▶ Task requirements
Retype the lines below exactly as they appear, starting with the line that contains "Open the article's night sculpture photo" and going on through the line that contains "Action: tap(16, 172)".

▶ Data for this task
** start **

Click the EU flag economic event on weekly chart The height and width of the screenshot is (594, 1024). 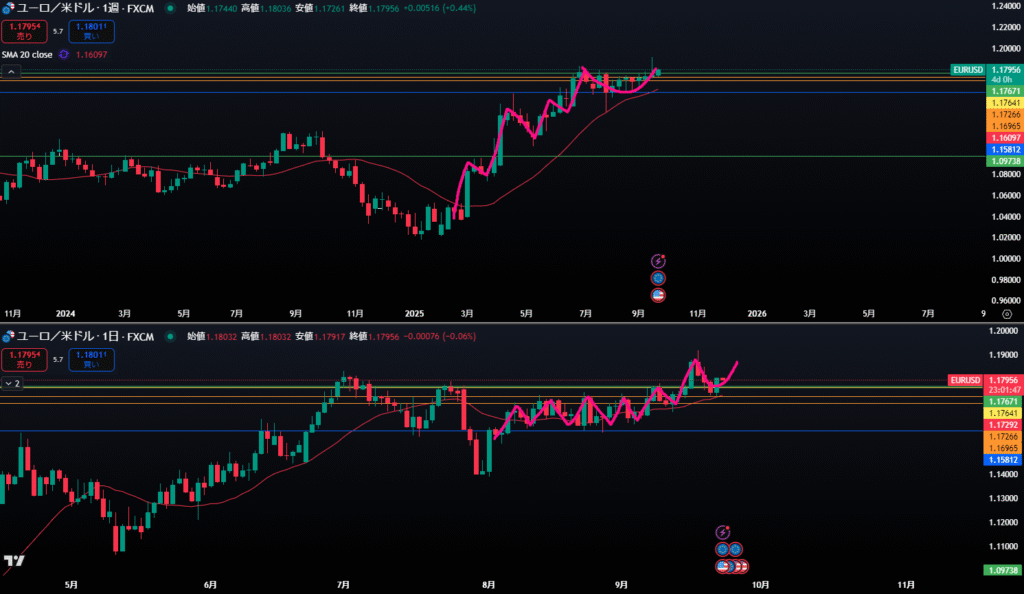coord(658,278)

** end **
** start **

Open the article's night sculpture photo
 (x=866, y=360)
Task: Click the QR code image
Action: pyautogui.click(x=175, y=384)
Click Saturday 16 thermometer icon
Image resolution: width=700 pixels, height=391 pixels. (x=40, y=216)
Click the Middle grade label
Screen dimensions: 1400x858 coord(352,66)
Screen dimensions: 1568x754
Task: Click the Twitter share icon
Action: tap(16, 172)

** end **
** start **

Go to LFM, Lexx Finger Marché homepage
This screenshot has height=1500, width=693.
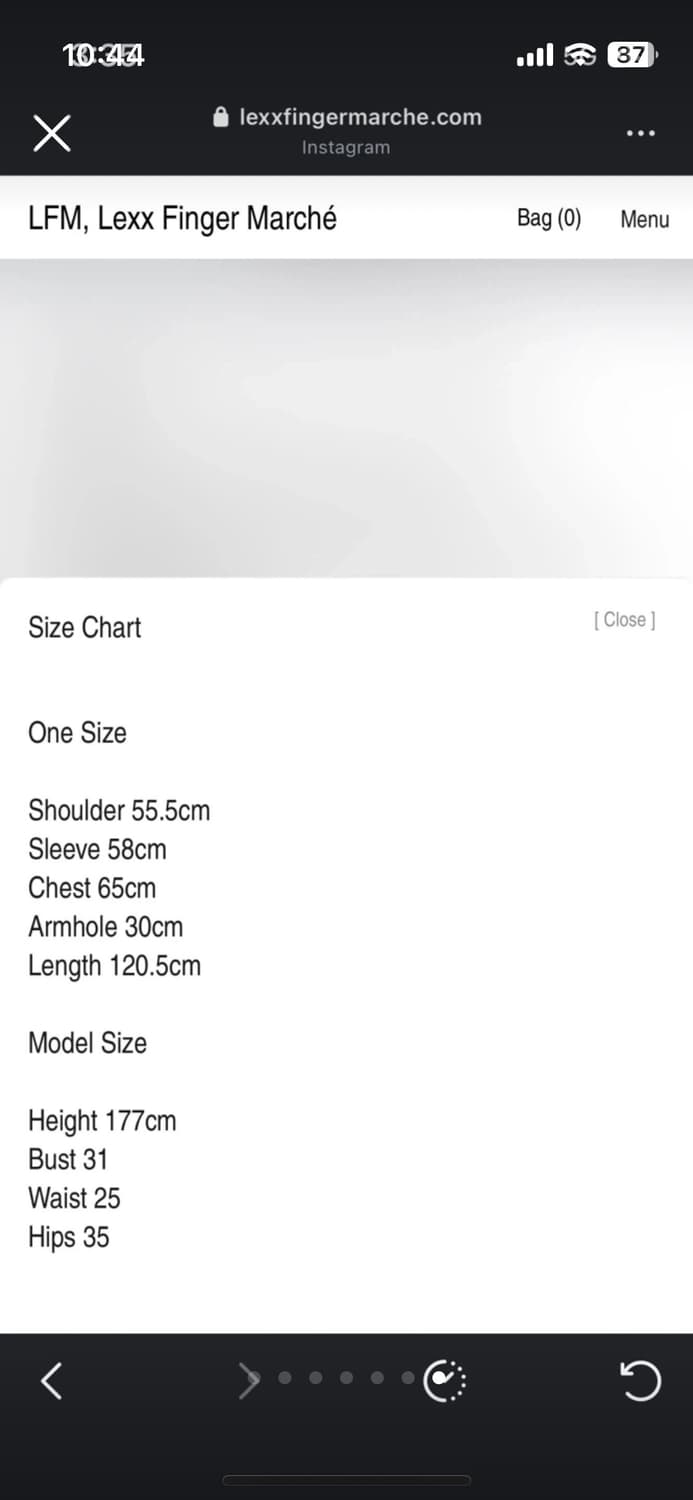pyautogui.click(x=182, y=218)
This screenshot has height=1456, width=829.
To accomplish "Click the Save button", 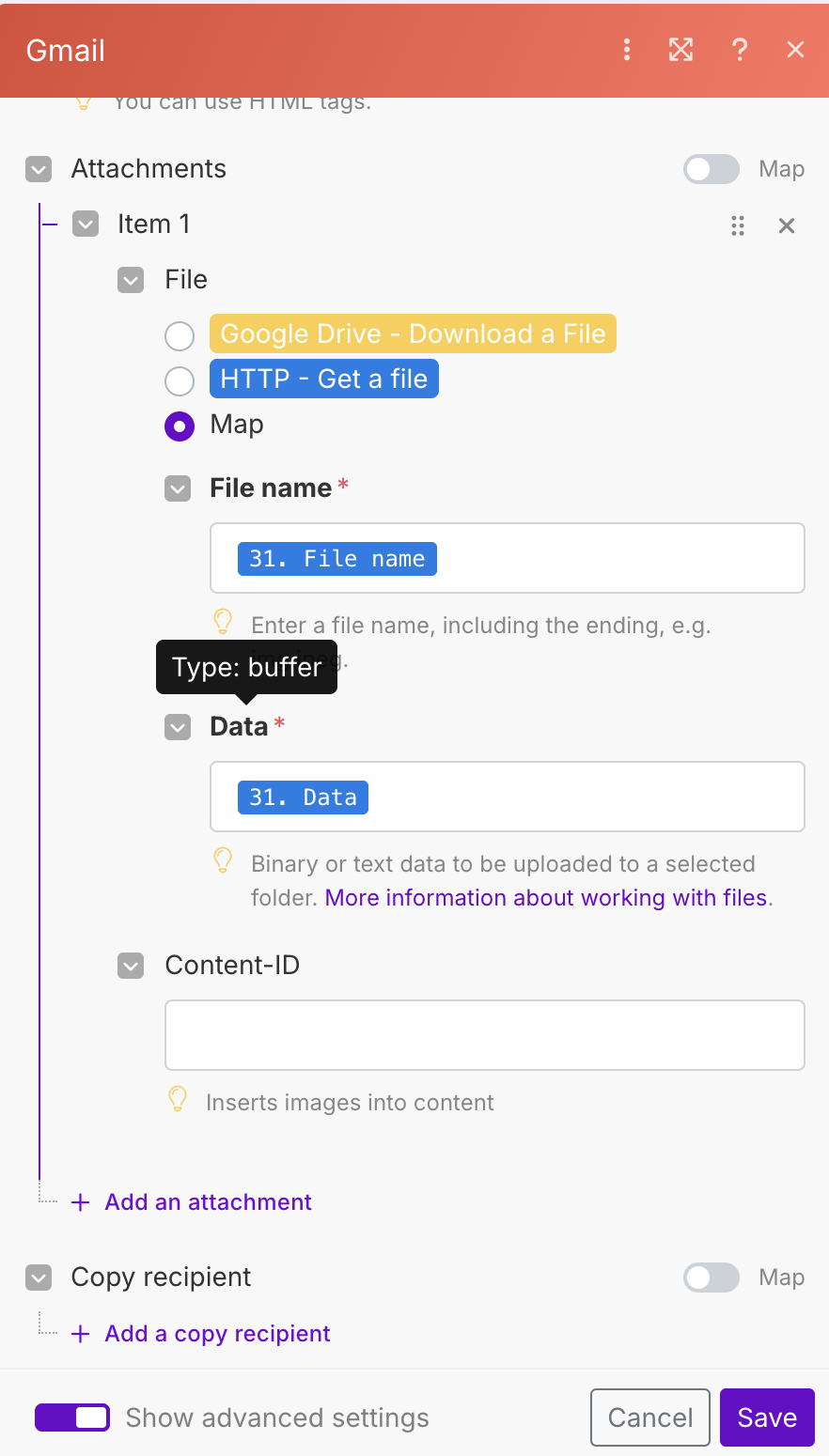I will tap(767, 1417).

** end **

▶ Answer to this task
Open the article's night sculpture photo
 (x=866, y=360)
Task: Click the QR code image
Action: pyautogui.click(x=175, y=384)
Click Saturday 16 thermometer icon
Image resolution: width=700 pixels, height=391 pixels. (x=40, y=216)
Click the Middle grade label
Screen dimensions: 1400x858 coord(352,66)
Screen dimensions: 1568x754
Task: Click the Twitter share icon
Action: tap(16, 172)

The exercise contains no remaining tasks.